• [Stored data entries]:
== Segment start ==

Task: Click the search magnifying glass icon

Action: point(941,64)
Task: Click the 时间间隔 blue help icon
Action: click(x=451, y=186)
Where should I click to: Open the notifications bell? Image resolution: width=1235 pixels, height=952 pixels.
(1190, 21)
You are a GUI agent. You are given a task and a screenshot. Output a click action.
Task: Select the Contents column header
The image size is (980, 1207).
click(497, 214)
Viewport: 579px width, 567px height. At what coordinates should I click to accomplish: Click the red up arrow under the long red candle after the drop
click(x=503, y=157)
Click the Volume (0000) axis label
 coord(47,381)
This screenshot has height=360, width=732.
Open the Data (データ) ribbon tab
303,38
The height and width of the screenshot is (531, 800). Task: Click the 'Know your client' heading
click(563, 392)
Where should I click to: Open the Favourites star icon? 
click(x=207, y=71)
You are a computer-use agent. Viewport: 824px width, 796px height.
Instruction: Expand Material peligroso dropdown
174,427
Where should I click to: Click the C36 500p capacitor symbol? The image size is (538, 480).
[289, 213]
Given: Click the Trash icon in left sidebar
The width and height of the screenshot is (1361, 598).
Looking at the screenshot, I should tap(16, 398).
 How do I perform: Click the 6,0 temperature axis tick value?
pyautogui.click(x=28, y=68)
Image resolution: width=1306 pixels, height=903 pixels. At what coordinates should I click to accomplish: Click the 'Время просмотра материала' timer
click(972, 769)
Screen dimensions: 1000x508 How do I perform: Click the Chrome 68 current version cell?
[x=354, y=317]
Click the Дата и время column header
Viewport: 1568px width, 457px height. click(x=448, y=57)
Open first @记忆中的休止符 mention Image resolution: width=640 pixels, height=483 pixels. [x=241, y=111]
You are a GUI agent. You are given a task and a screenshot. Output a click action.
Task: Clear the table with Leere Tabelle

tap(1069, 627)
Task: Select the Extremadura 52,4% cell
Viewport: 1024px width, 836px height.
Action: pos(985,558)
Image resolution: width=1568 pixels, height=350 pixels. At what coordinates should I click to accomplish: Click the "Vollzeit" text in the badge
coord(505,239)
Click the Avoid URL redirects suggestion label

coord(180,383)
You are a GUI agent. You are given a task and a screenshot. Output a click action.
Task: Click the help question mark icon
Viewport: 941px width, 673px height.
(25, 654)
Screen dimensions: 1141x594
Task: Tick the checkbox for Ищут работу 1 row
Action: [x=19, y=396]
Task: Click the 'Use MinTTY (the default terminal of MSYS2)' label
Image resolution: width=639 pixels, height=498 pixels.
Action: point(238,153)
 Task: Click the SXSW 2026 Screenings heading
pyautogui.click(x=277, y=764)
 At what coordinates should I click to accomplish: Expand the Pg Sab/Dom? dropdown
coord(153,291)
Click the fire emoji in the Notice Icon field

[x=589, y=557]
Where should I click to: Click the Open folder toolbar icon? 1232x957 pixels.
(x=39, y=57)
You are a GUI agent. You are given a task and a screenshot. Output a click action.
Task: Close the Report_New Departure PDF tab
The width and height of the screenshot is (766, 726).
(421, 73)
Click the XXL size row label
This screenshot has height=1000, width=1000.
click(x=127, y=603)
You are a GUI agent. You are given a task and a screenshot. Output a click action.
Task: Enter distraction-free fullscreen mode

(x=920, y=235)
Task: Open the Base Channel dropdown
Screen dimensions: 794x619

== Segment end ==

• [DIRECTIONS FOR THIS TASK]: Find the word "Select" in the records and pull out each line that has it.

• [SOLUTION FOR THIS TASK]:
Task: Select the Contents column header
Task: Select the Extremadura 52,4% cell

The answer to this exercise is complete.